# MATERIALS PROVIDED
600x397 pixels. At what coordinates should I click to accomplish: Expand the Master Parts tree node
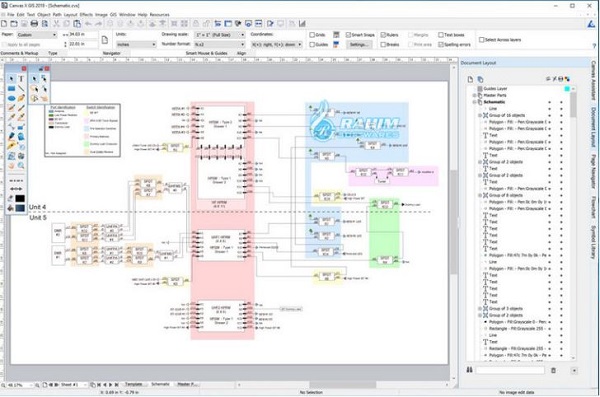pyautogui.click(x=474, y=95)
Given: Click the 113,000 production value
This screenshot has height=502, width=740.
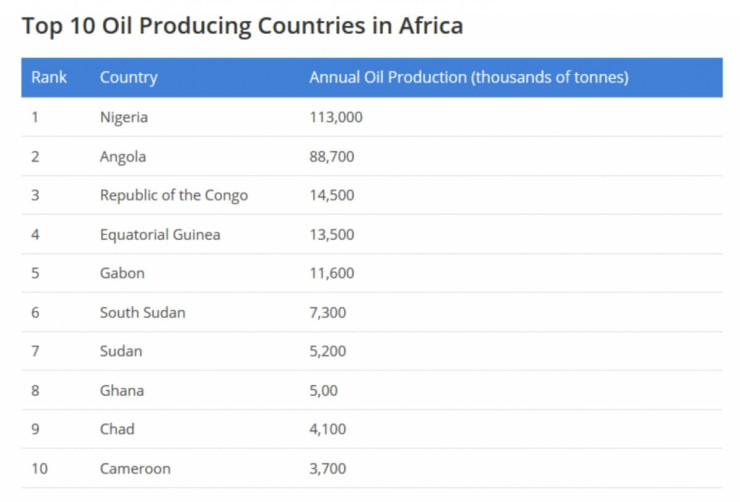Looking at the screenshot, I should coord(336,117).
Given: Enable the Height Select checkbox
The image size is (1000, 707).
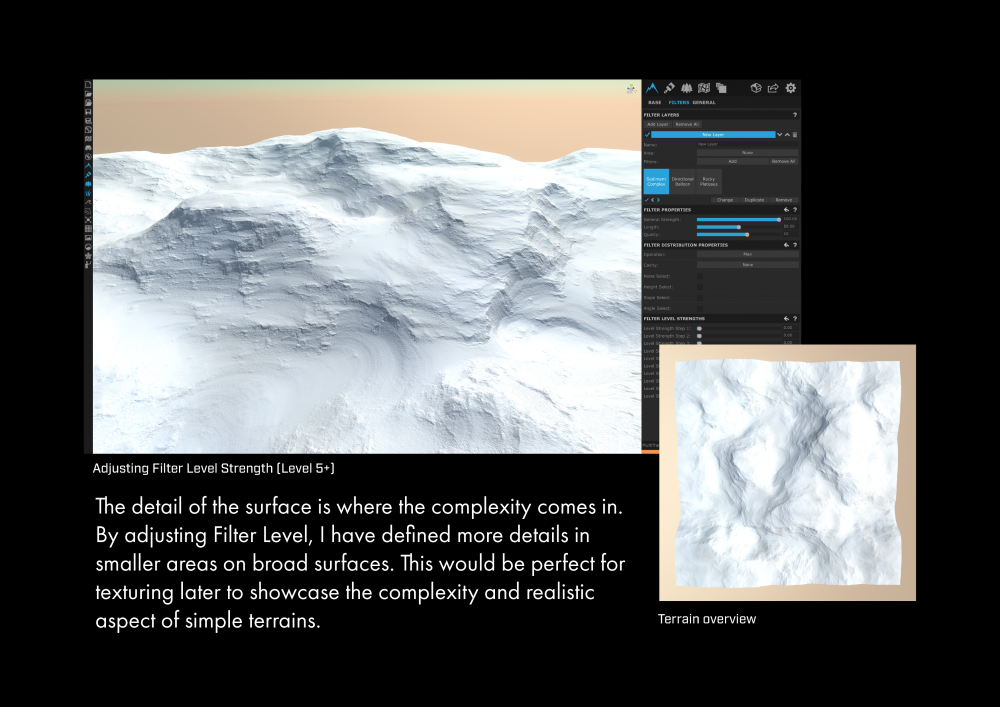Looking at the screenshot, I should (x=700, y=287).
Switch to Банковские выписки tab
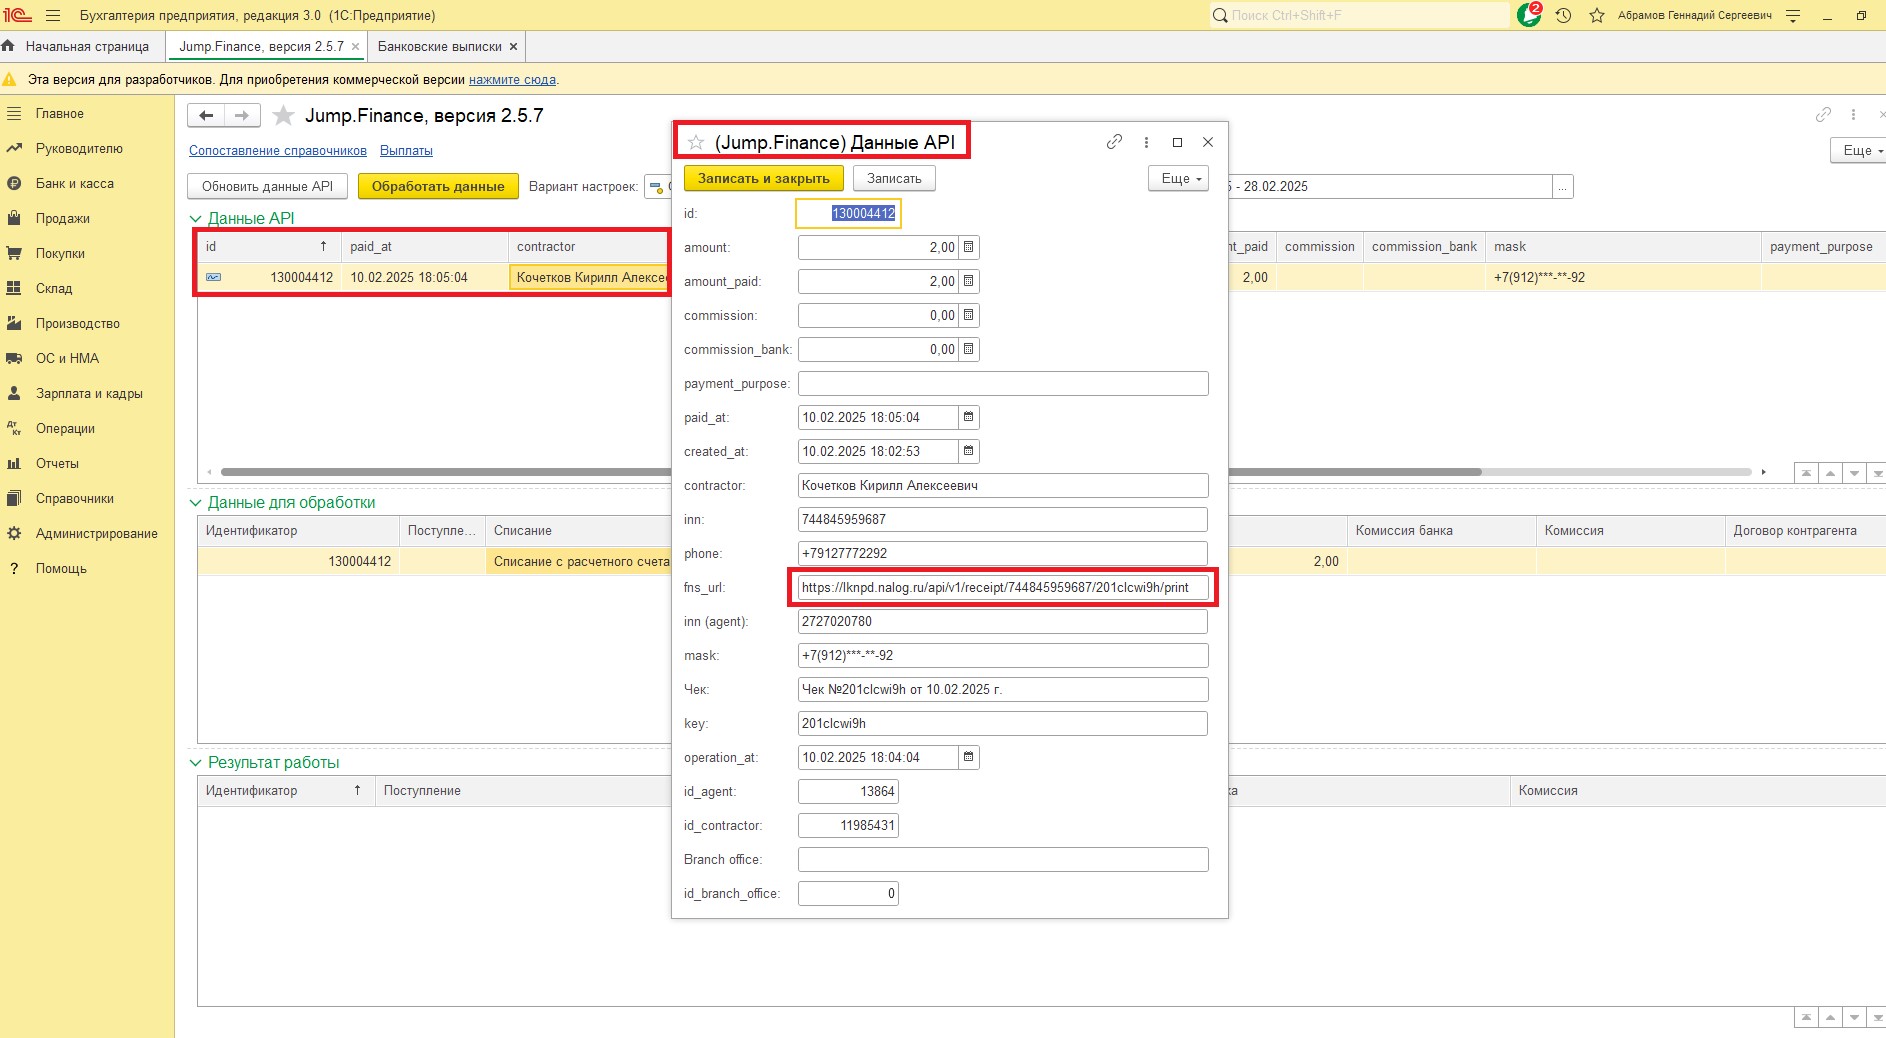1886x1038 pixels. (x=439, y=46)
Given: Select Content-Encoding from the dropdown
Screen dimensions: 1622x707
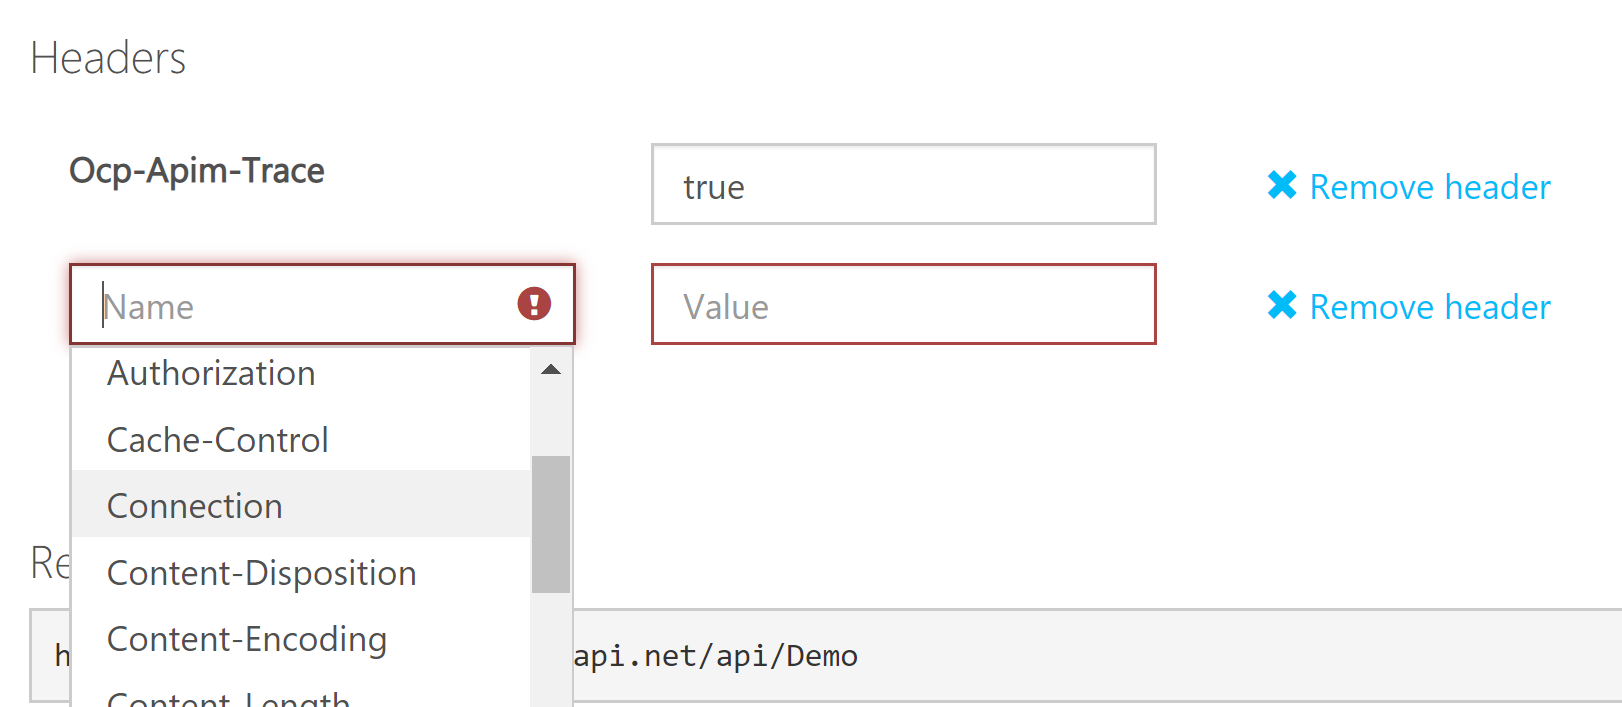Looking at the screenshot, I should (x=246, y=638).
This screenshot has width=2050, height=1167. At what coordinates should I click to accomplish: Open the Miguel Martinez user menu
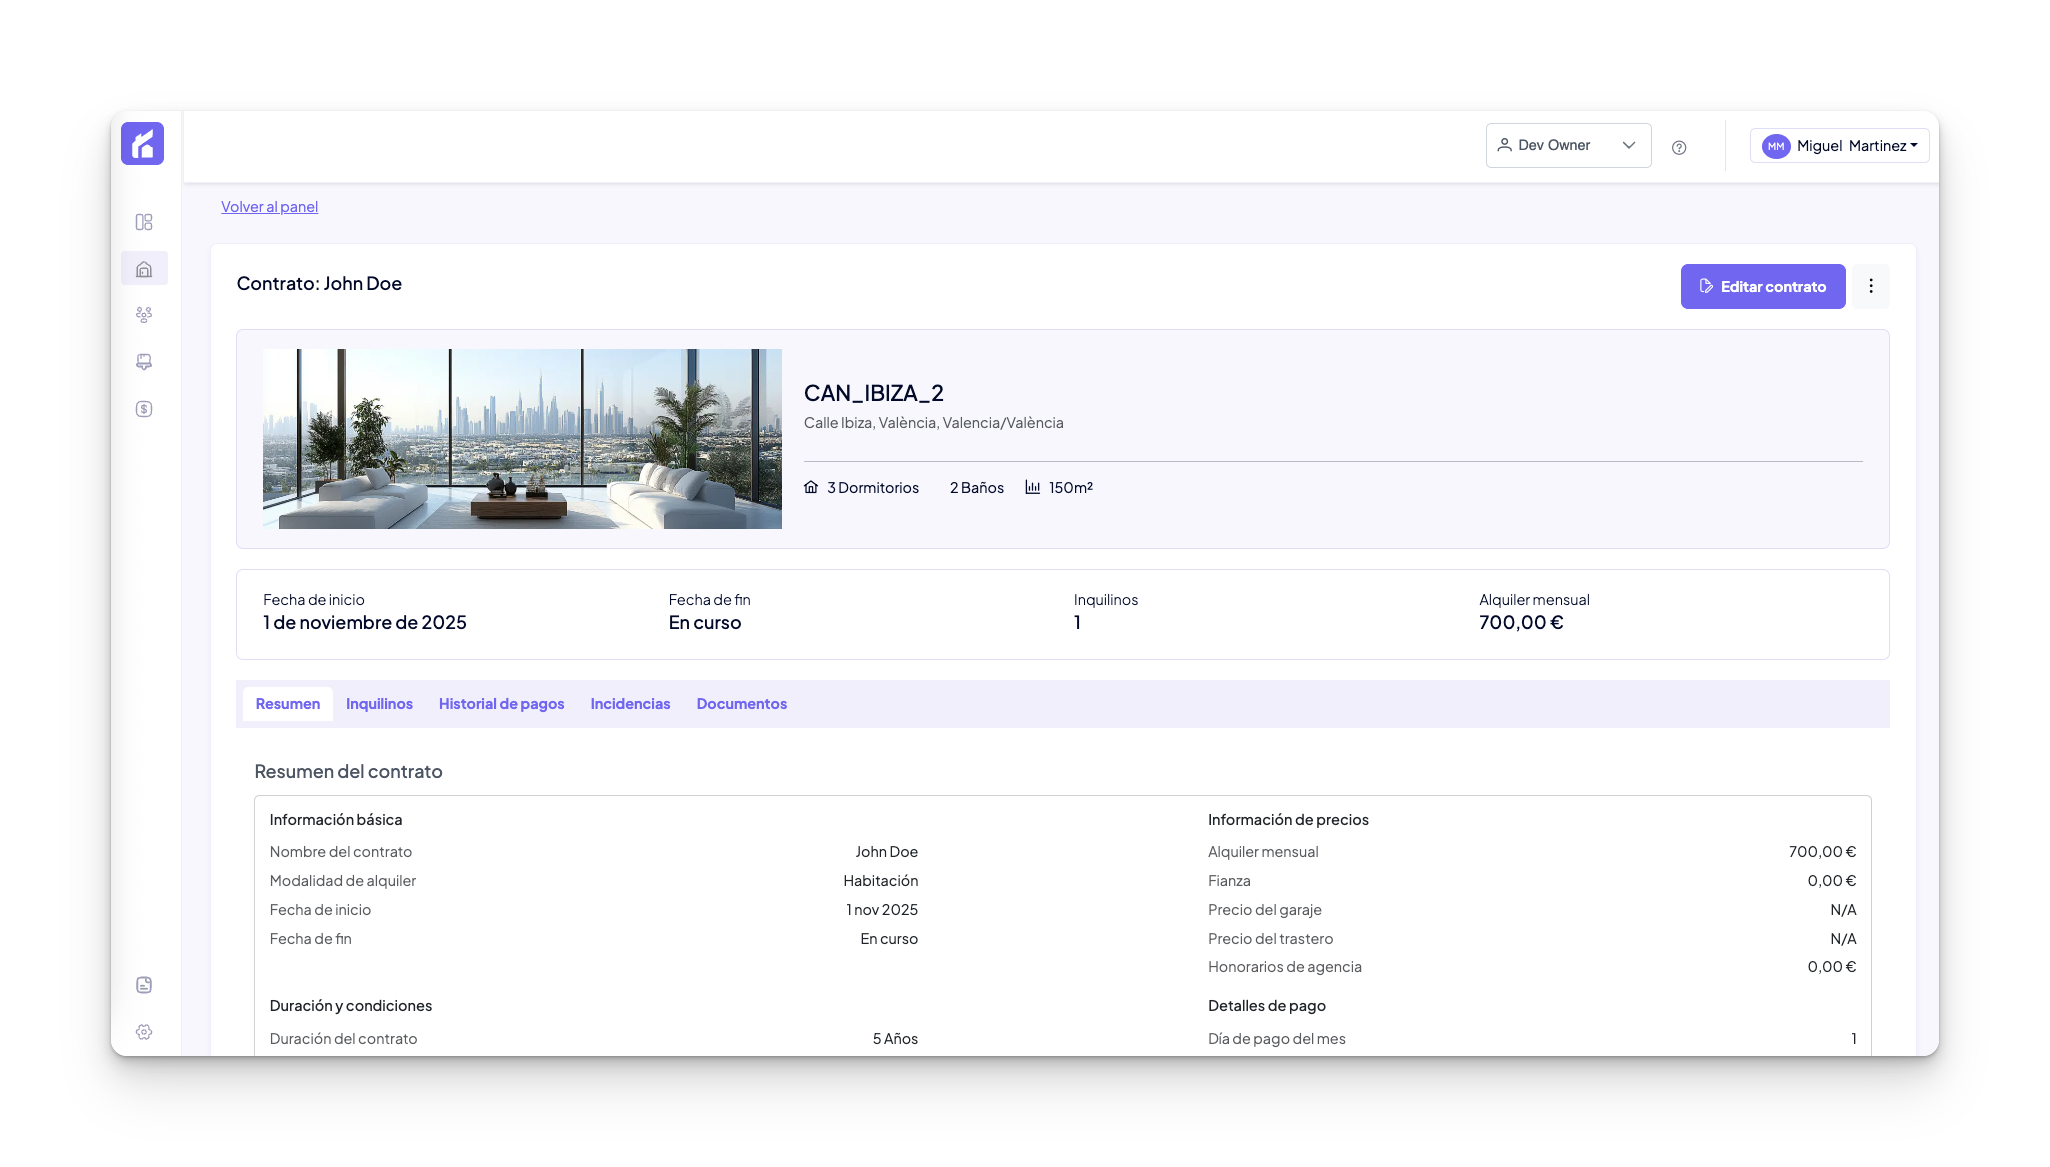[x=1839, y=146]
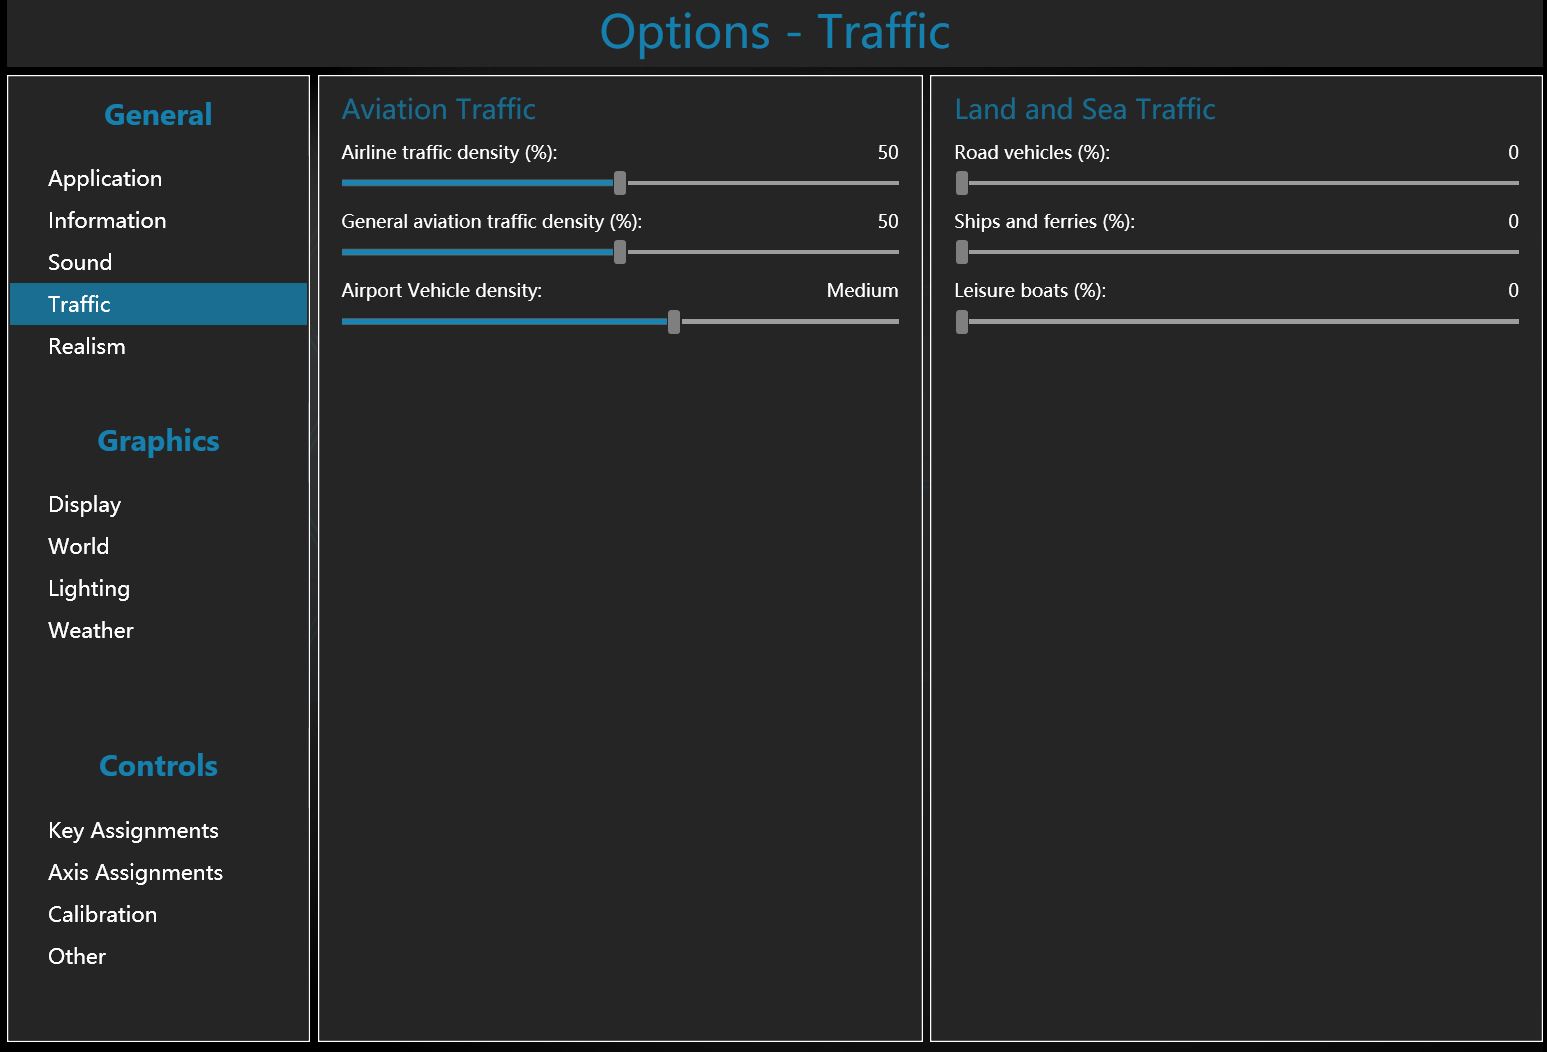Click the Leisure boats slider handle
This screenshot has width=1547, height=1052.
click(962, 322)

# TO DO
Pull out every line above that contains the word "what" and list those lines in their original order.

# TASK RESPONSE
600x397 pixels. At what coordinates should I click to accomplish: Expand the Master Parts tree node
This screenshot has width=2050, height=1167. At what coordinates should I click to accomplish: Open the Miguel Martinez user menu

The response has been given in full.